Items from a dataset

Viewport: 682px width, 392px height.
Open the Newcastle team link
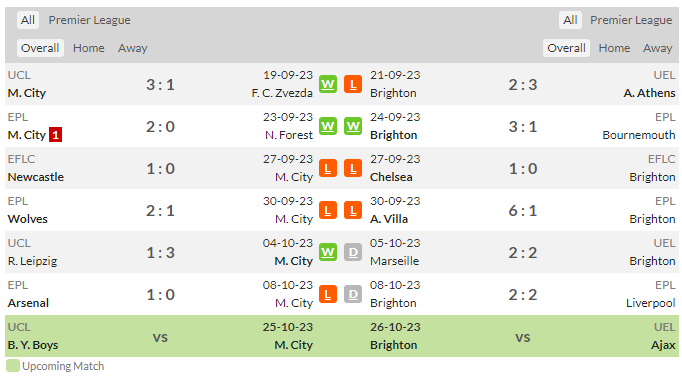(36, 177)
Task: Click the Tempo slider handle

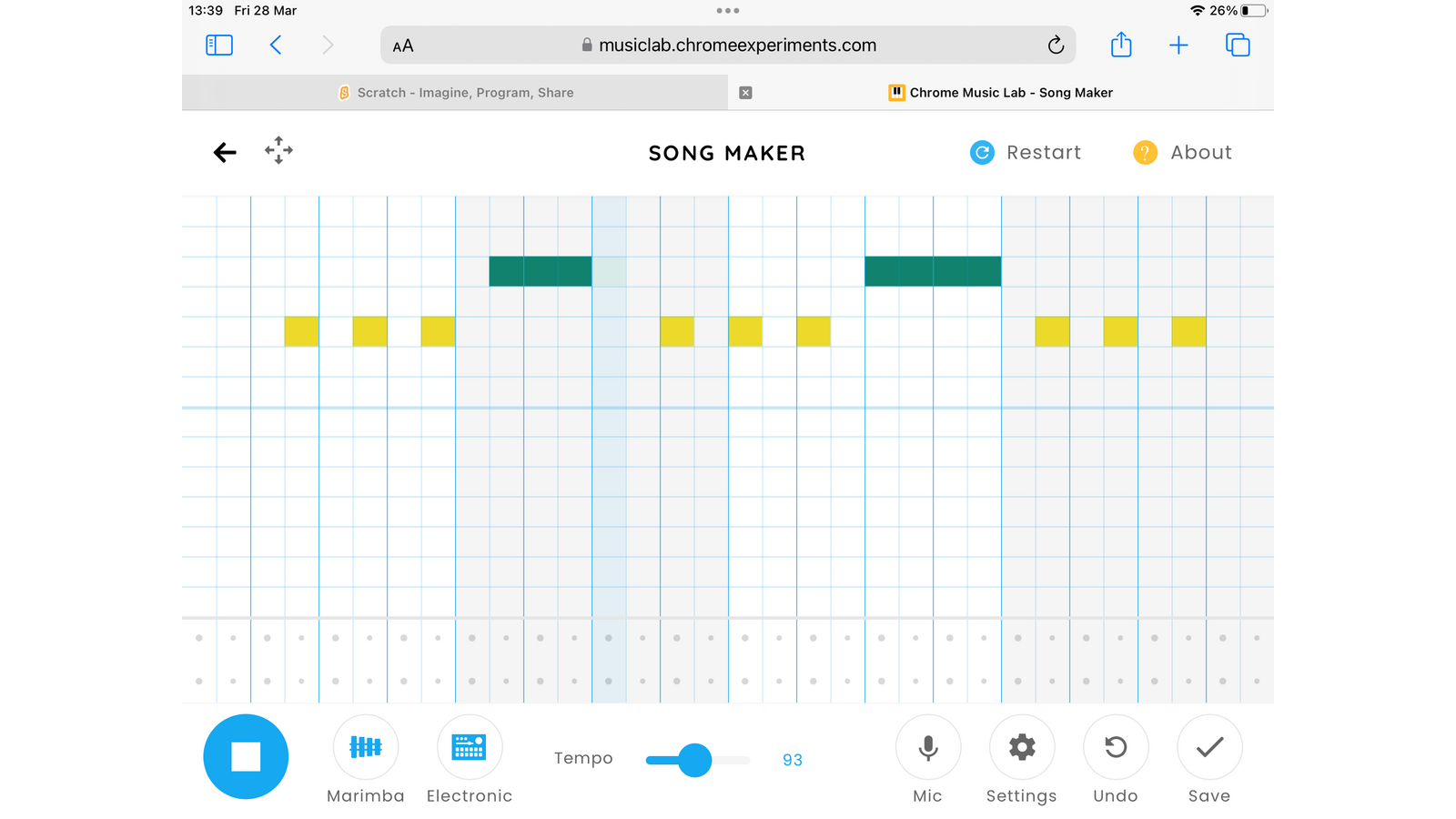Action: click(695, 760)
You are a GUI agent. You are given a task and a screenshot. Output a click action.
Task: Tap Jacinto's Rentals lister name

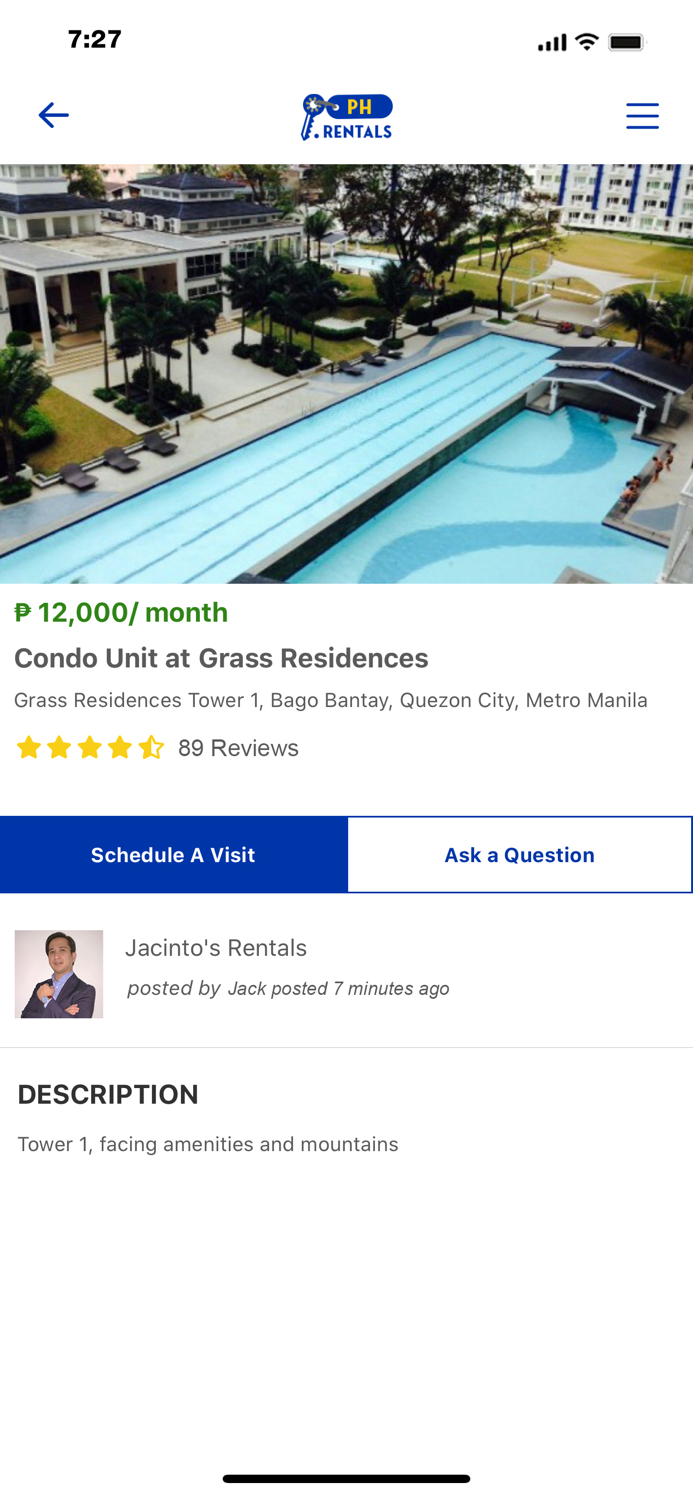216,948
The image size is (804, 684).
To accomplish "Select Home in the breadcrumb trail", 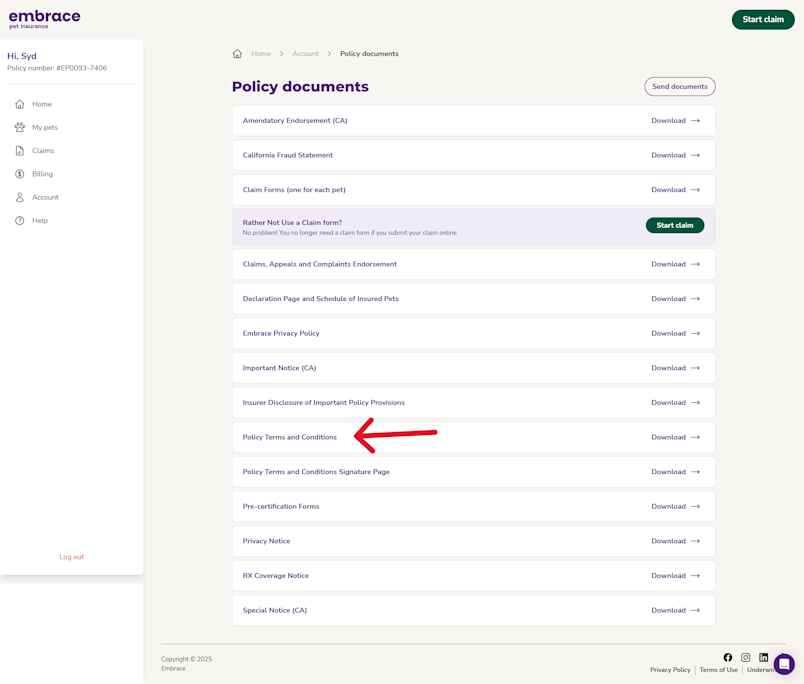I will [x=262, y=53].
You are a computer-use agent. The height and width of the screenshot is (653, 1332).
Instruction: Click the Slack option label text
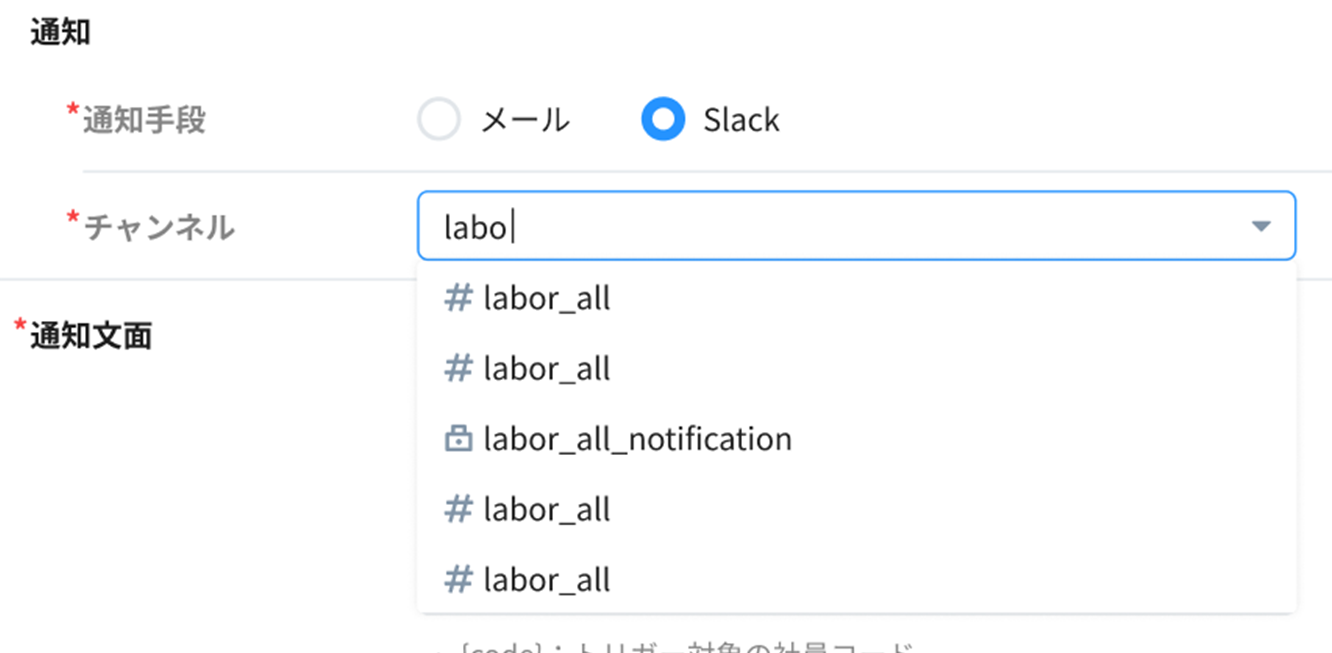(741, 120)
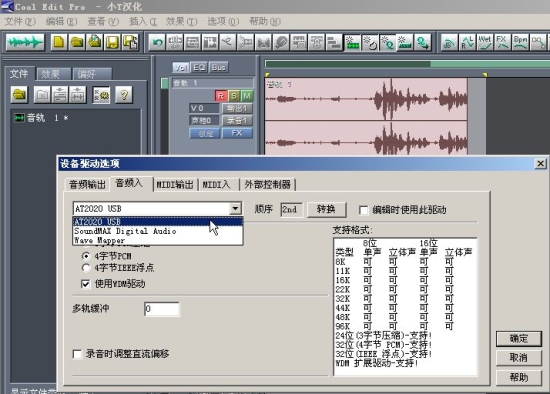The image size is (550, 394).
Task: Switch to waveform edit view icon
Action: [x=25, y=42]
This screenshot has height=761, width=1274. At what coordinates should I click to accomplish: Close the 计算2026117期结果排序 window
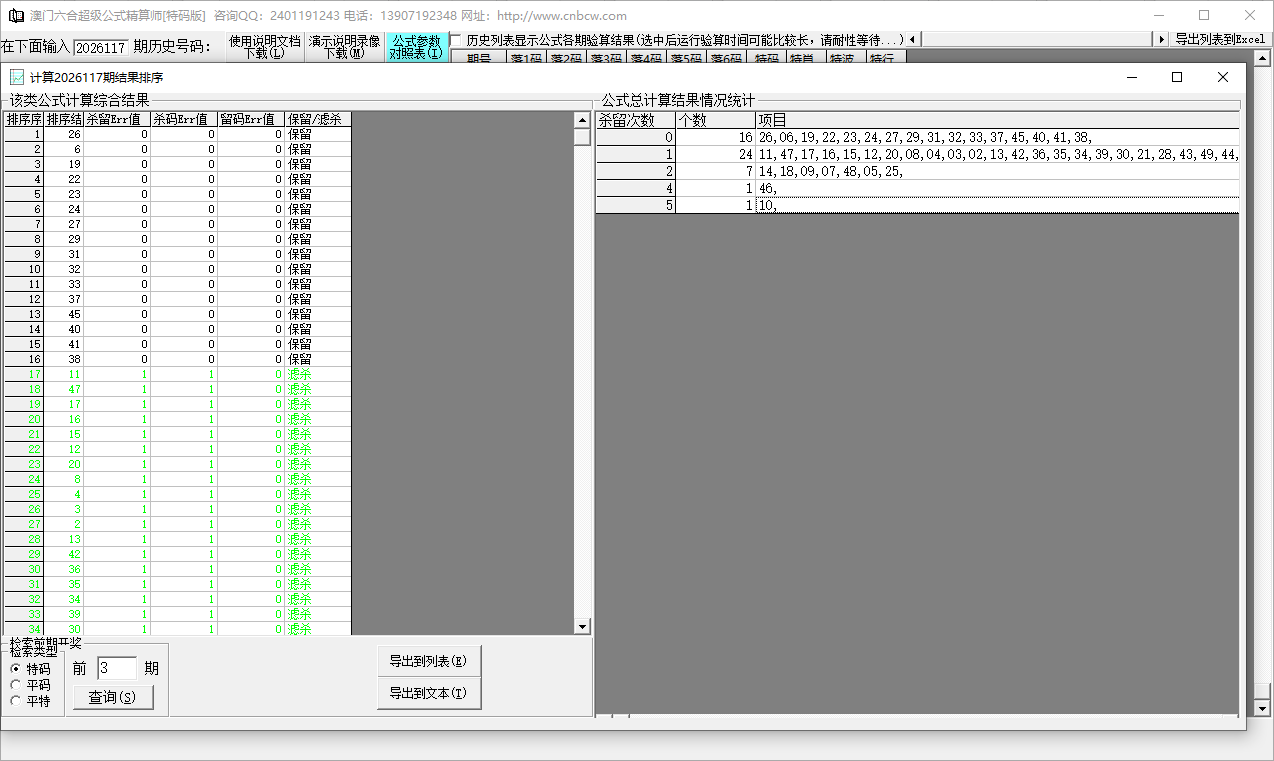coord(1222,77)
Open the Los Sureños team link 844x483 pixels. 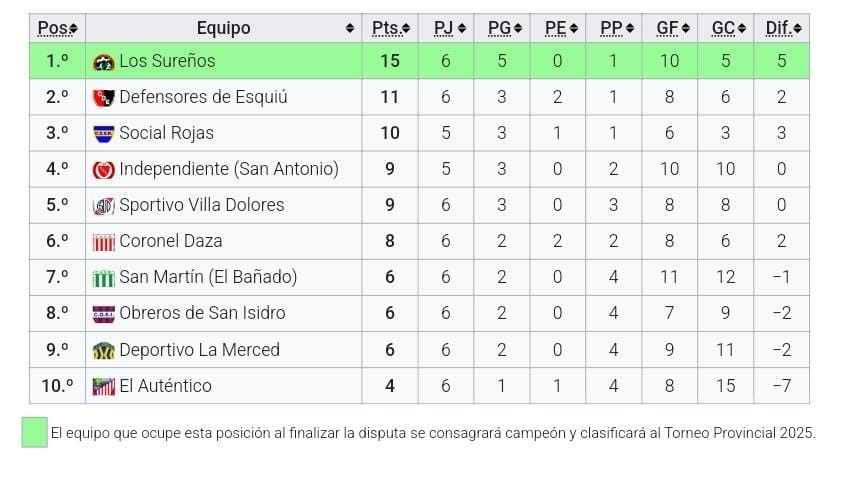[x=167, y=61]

▶ **WORK TASK**
Copy from the entries only those lines that hold the word "agent".

▶ **SOLUTION TO THIS PROBLEM**
You are a GUI agent. You are given a task and a screenshot. Output a click action.
You are a computer-use agent. The height and width of the screenshot is (653, 1332).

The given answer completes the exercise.